A narrativa busca um equilíbrio interessante entre vangloriar os benfeitos dos remédios e criticá-los por completo. Cada solução tragicômica encontrada por Dani fornece diversas vantagens em conjunção com efeitos colaterais graves, como a dificuldade de atingir o orgasmo. Depois de tantas representações pudicas do sexo no cinema popular (pessoas se beijando e, corte, acordando cobertas até o pescoço no dia seguinte), o filme propõe um olhar mais adulto ao sexo e ao prazer de homens e mulheres. A diretora Júlia Rezende nem fetichiza a nudez de seu elenco, nem a oculta para fins de classificação etária.

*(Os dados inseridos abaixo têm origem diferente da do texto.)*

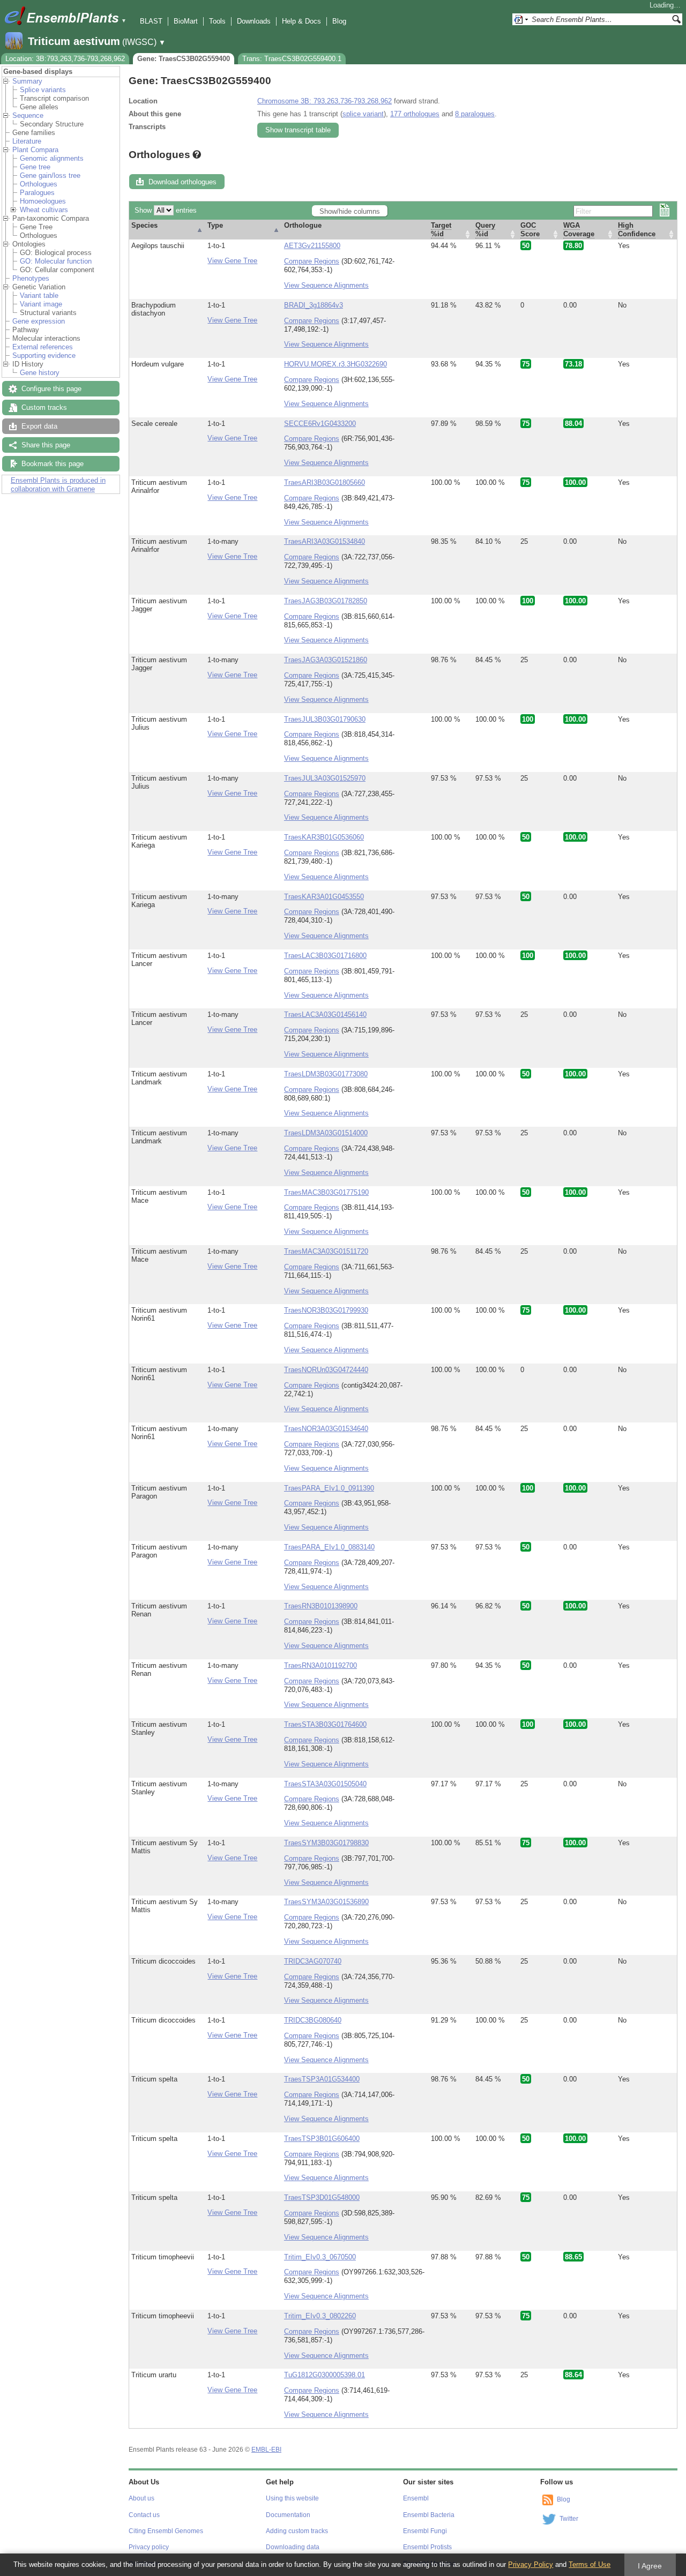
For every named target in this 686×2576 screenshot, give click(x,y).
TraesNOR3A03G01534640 (326, 1429)
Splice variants (43, 90)
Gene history (39, 373)
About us (141, 2498)
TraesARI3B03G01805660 (324, 482)
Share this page (45, 445)
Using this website (292, 2498)
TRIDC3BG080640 (312, 2020)
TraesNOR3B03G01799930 (326, 1310)
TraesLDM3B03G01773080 (326, 1074)
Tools (217, 21)
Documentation (288, 2515)
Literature (26, 141)
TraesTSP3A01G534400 (322, 2079)
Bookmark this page (52, 464)
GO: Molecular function (56, 261)
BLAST (151, 21)
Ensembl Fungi (425, 2531)
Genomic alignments (52, 158)
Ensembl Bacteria (428, 2515)
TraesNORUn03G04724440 (326, 1370)
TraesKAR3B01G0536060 (324, 837)
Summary (27, 81)
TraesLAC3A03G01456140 (325, 1014)
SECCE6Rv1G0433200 (320, 424)
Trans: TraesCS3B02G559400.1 (291, 59)
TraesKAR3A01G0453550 (324, 897)
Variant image (41, 304)
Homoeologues (43, 201)
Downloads (254, 21)
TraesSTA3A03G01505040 (325, 1784)
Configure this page (51, 389)
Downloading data (292, 2547)
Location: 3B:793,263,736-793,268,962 (65, 59)
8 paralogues (475, 114)
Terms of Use (589, 2564)
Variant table (39, 295)
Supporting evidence (44, 355)
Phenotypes (30, 278)
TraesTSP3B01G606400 (322, 2139)
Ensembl (416, 2498)
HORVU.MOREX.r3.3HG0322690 (335, 364)
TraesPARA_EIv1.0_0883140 (329, 1547)
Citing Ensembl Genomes (166, 2531)
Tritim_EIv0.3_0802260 (320, 2316)
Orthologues (38, 184)
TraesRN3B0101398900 (320, 1606)
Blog (339, 21)
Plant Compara (35, 150)
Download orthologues (182, 182)
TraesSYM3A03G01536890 (326, 1902)
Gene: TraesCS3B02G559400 (183, 59)
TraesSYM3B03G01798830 (326, 1843)
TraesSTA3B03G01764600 (325, 1724)
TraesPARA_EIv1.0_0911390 (329, 1488)
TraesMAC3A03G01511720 (326, 1251)
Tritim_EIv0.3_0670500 (320, 2257)
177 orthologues (414, 114)
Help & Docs (301, 21)
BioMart (186, 21)
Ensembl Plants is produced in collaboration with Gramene (58, 484)
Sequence (27, 115)
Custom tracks (44, 407)
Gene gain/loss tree (50, 175)
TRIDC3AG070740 (312, 1961)
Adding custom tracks (297, 2531)
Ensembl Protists (427, 2547)
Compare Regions (311, 261)
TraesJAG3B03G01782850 (325, 601)
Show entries (166, 210)
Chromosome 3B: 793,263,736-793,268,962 (324, 101)
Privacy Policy (530, 2564)
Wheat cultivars (44, 210)
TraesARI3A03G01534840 (324, 541)
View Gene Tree (232, 261)
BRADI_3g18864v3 (313, 305)
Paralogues (37, 193)
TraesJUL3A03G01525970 (325, 778)
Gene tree (35, 167)
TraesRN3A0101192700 (320, 1665)
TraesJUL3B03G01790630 (325, 719)
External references (42, 347)
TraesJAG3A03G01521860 (325, 660)
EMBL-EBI (266, 2449)
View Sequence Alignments (326, 285)
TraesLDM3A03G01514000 (326, 1133)
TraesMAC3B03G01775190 (326, 1192)
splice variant (363, 114)
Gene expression (38, 321)
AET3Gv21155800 (312, 246)
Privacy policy (149, 2547)
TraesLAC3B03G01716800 (325, 956)
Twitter (569, 2518)
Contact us (144, 2515)
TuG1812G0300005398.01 (324, 2375)
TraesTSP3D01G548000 (322, 2197)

É um prazer ver a nudez feminina tratada da mesma maneira que a nudez masculina, provável decorrência de ter uma diretora mulher por trás da câmera, além de um material de autoria feminina.
Ao mesmo tempo, Rezende impressiona pela tradução acessível de conceitos não imagéticos como a angústia e a ansiedade. O encontro da personagem com traumas passados numa rua vazia e os delírios diurnos (a cena do engarrafamento) podem soar exageradas para fins cômicos, porém representam bem a falta de controle de Dani em relação a seu corpo, seus desejos e pensamentos. Numa época em que o tratamento psicológico ainda é visto como remédio para “loucos” (vide a brincadeira do título), o projeto trata de complexificar o léxico e os conceitos por trás de tantas sensações. Felizmente, o filme conta com uma atriz excelente no papel principal: Débora Falabella se adequa muitíssimo bem ao humor autodepreciativo, porém ainda carinhoso. Ela varia da construção naturalista à composição exagerada, sem apostar no histrionismo como única forma de comicidade possível. É justamente nesta variação emocional que se encontra a empatia com a personagem.

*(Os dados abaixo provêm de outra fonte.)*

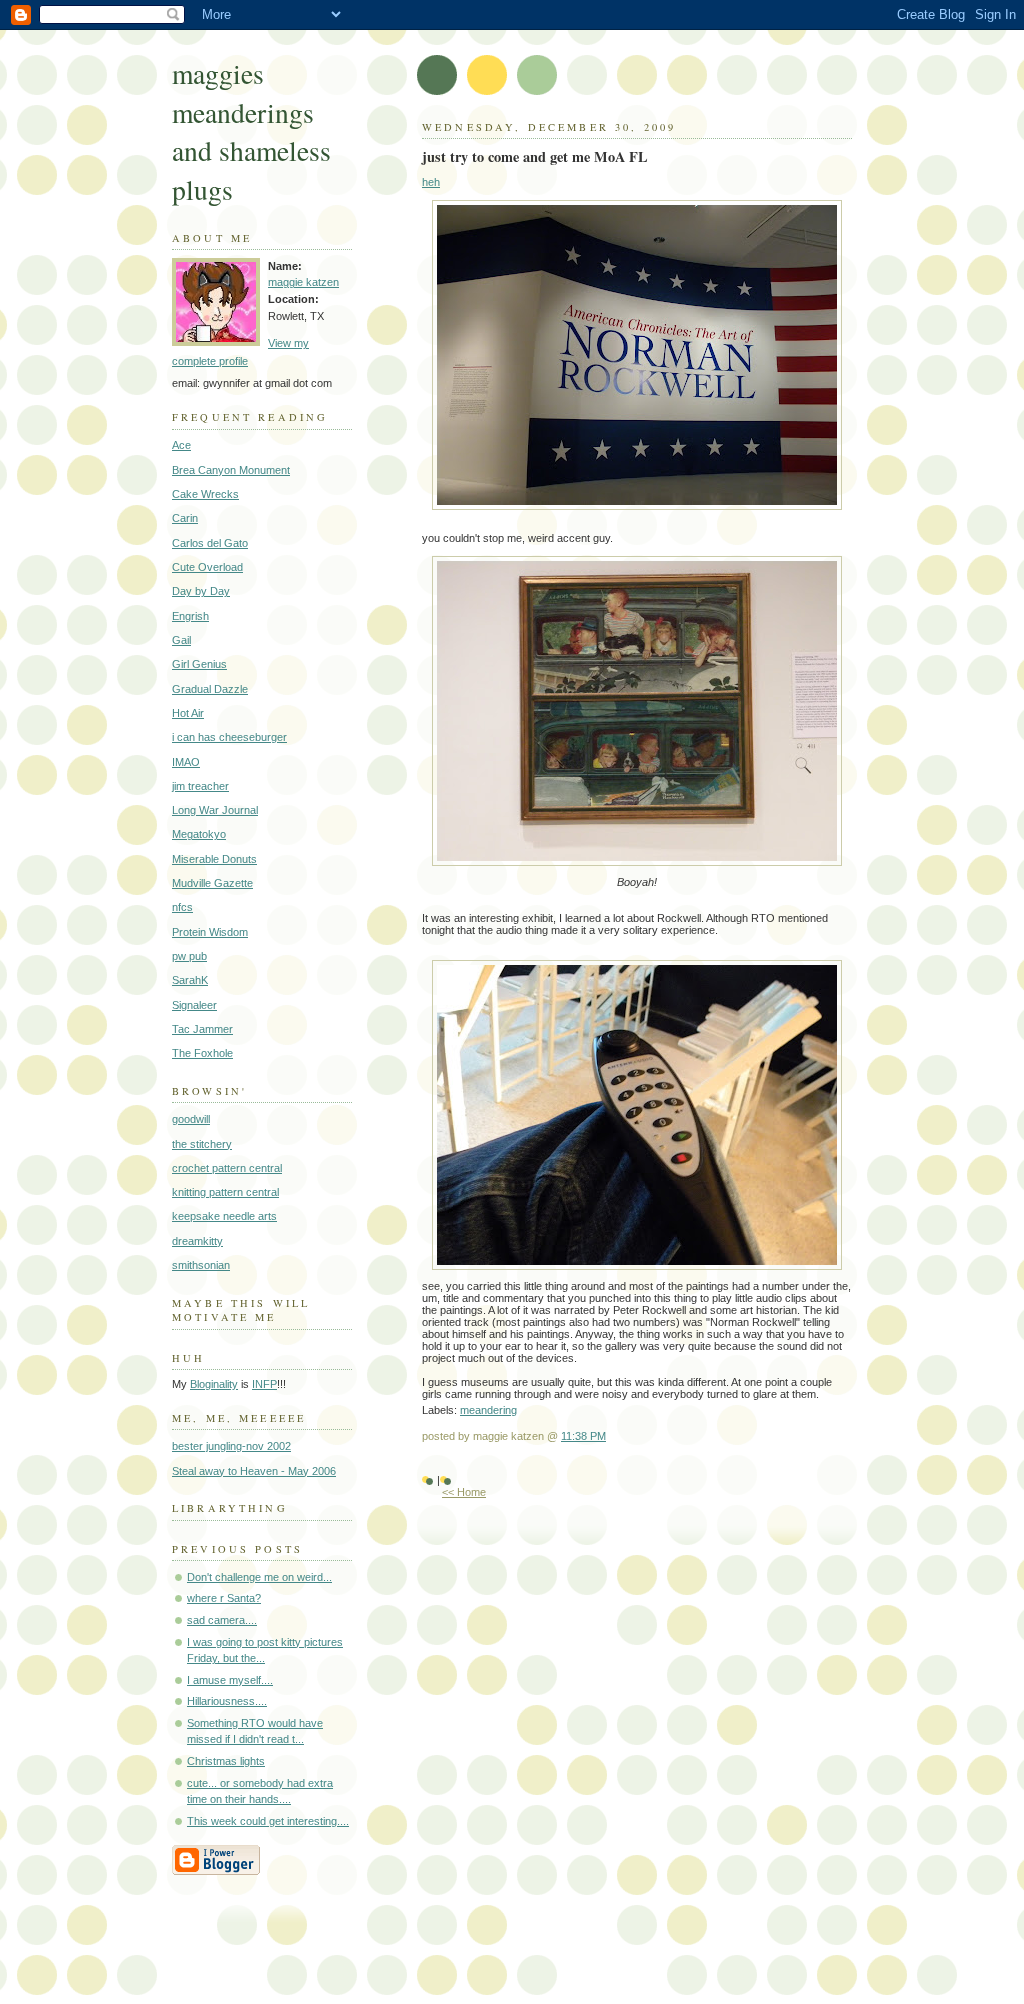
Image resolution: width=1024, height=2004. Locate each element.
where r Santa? (224, 1598)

Talvez a abordagem dos conflitos de uma garota branca de classe média-alta, que adora termos em inglês, cujos problemas dizem respeito apenas a si mesma e sua capacidade de superação (não há entraves financeiros ou sociais envolvidos), pudesse soar alienante para o público. No entanto, Dani deve provocar identificação pelo retrato bem-humorado das mães superprotetoras, namorados abusivos e talk shows superficiais na televisão. O filme poderia ir muito além, ao descrever a profissão de artista (ou seja, destrinchar a função terapêutica e o esforço envolvidos no ato de escrever), no entanto os livros de Dani aparecem prontos como mágica. O fato de a personagem visar a adaptação cinematográfica de suas obras tampouco estabelece uma relação frutífera com o óbvio fato de Depois a Louca Sou Eu ser uma adaptação literária ao cinema. Rezende abandona as complexidades da metalinguagem em prol de uma leve jornada de autoconhecimento, na qual o principal intuito parece ser a desmistificação dos distúrbios psicológicos.
Filme visto na 43ª Mostra Internacional de Cinema de São Paulo, em outubro de 2019.